◆ Listed records ◆
────
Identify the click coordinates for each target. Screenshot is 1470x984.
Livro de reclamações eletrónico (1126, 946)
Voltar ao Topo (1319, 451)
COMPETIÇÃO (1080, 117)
────
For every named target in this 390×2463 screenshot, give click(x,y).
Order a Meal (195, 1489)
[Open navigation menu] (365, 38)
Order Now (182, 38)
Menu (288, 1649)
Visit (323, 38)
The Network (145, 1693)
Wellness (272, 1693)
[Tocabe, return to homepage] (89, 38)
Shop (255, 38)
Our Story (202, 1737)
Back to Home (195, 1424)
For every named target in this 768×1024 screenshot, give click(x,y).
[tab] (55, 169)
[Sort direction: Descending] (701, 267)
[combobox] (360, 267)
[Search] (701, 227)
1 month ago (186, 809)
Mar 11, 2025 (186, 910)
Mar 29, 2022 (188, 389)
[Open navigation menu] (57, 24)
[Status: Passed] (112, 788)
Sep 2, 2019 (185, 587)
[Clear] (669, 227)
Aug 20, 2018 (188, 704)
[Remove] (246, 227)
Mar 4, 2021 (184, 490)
────
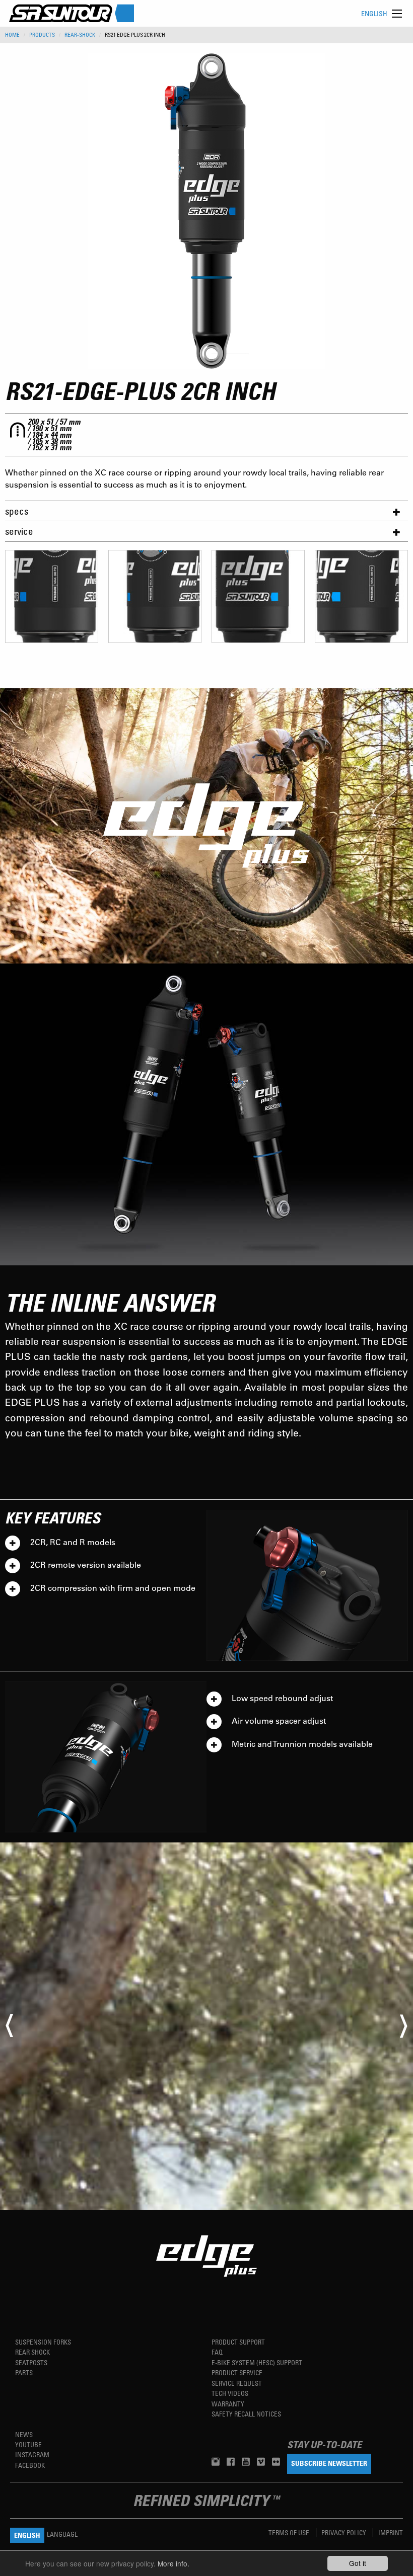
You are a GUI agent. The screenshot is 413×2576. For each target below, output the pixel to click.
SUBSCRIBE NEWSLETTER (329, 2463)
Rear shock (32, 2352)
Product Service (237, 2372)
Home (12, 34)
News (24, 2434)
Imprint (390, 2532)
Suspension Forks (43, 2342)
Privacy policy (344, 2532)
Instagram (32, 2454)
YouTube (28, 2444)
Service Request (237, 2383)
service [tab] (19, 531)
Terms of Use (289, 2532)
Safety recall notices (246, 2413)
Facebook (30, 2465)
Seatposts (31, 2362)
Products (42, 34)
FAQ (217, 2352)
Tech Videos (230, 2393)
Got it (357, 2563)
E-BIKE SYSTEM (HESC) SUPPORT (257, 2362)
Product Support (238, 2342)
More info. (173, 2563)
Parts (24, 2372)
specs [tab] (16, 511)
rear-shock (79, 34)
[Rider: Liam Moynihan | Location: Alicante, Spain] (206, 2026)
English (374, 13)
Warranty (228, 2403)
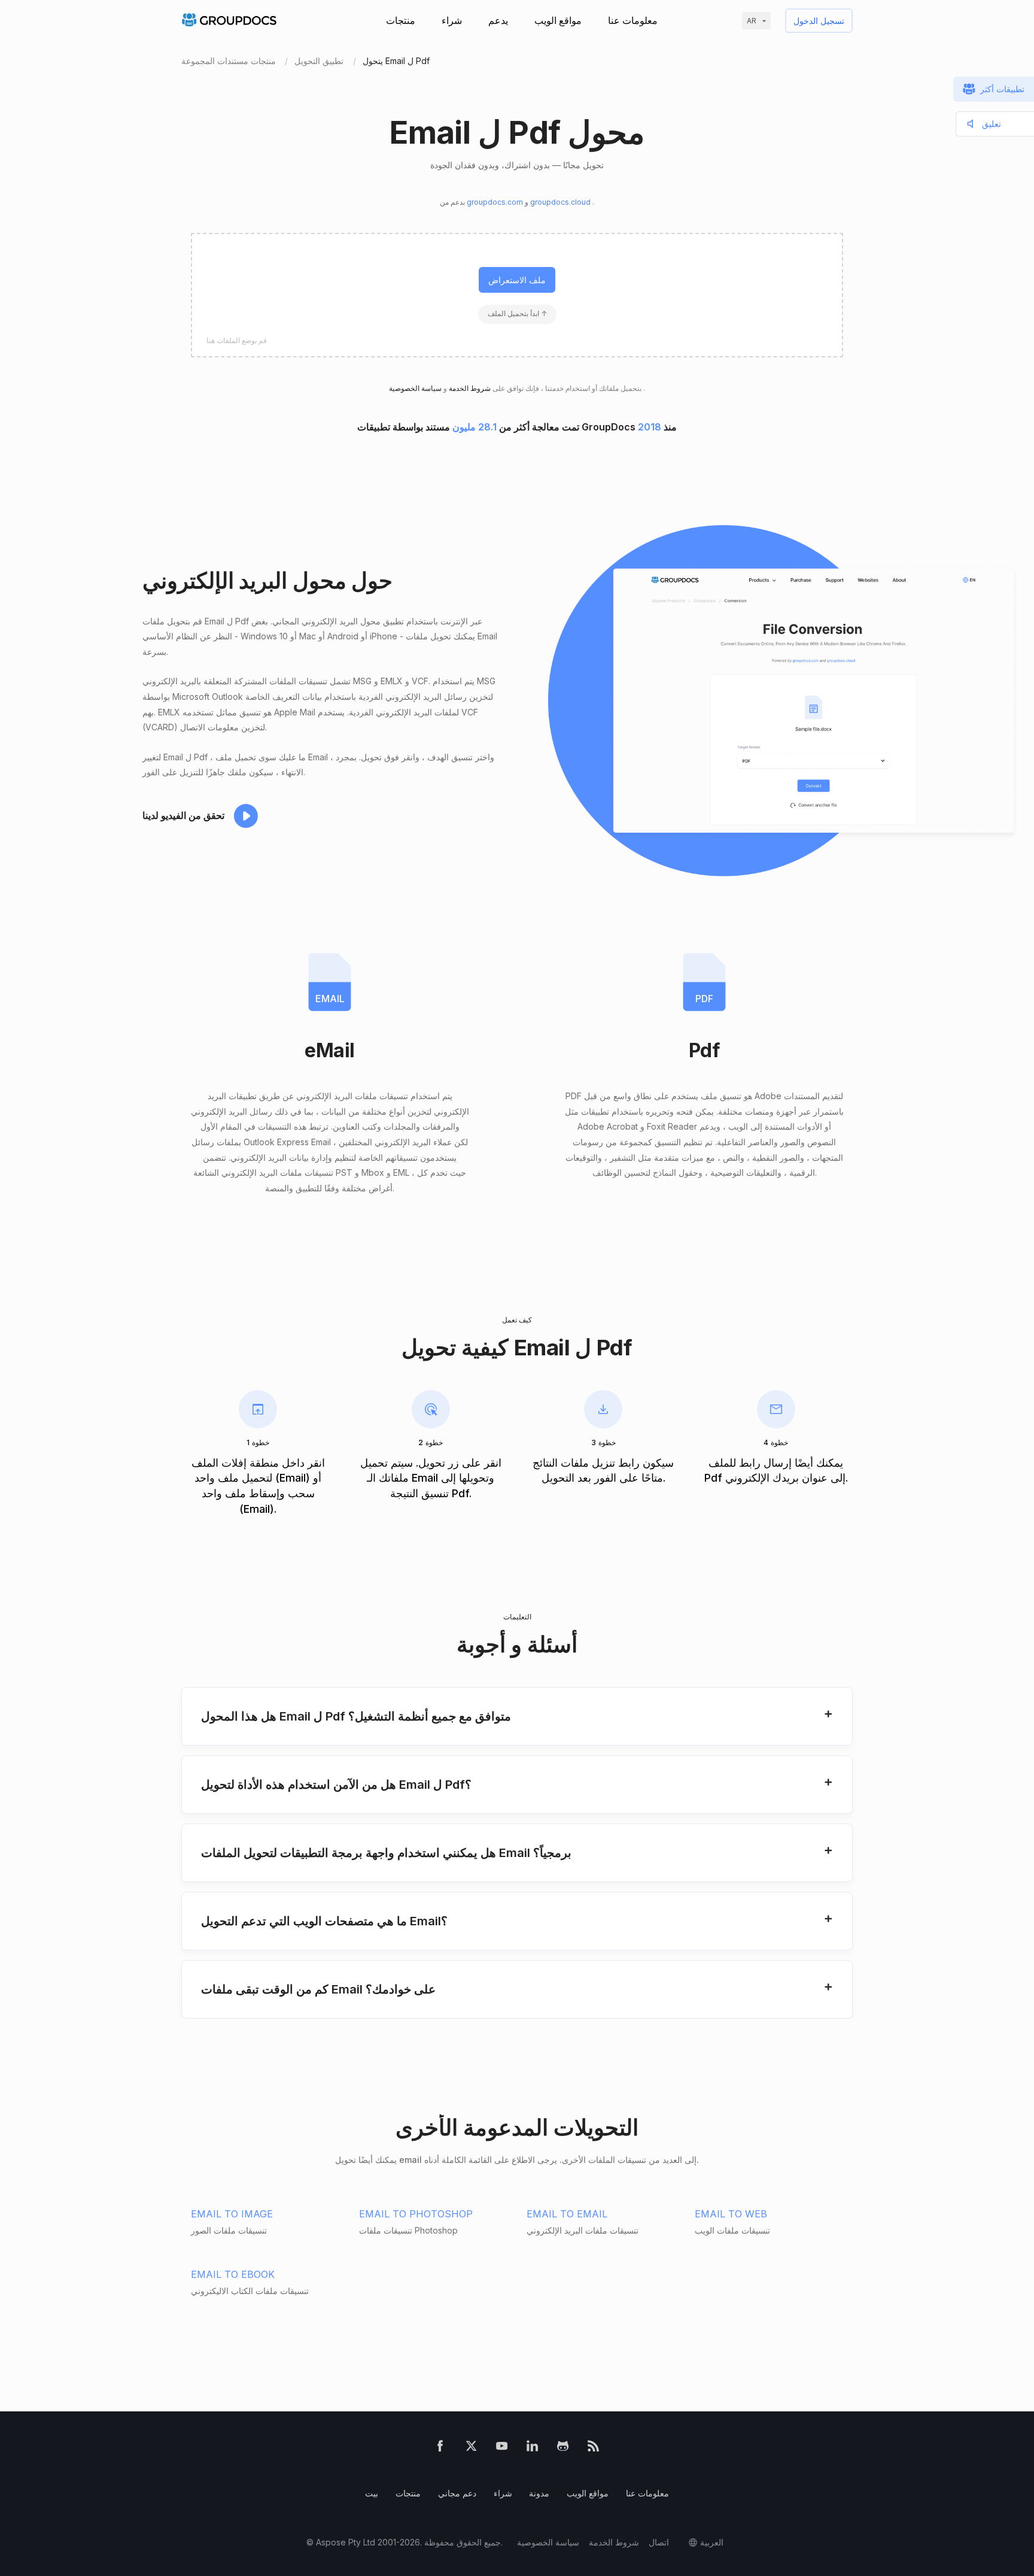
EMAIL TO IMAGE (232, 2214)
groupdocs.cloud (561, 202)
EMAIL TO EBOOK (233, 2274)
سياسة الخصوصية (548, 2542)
────
◆ Work required ◆
Using the records above, write out exactly the lines between the one holding "[combobox] (360, 267)" and the one holding "Mar 4, 2021 (184, 490)", inclusive; leave everything else out.

◆ Answer for this exercise ◆
[combobox] (360, 267)
[Search] (701, 227)
1 month ago (186, 809)
Mar 11, 2025 (186, 910)
Mar 29, 2022 (188, 389)
[Open navigation menu] (57, 24)
[Status: Passed] (112, 788)
Sep 2, 2019 (185, 587)
[Clear] (669, 227)
Aug 20, 2018 (188, 704)
[Remove] (246, 227)
Mar 4, 2021 (184, 490)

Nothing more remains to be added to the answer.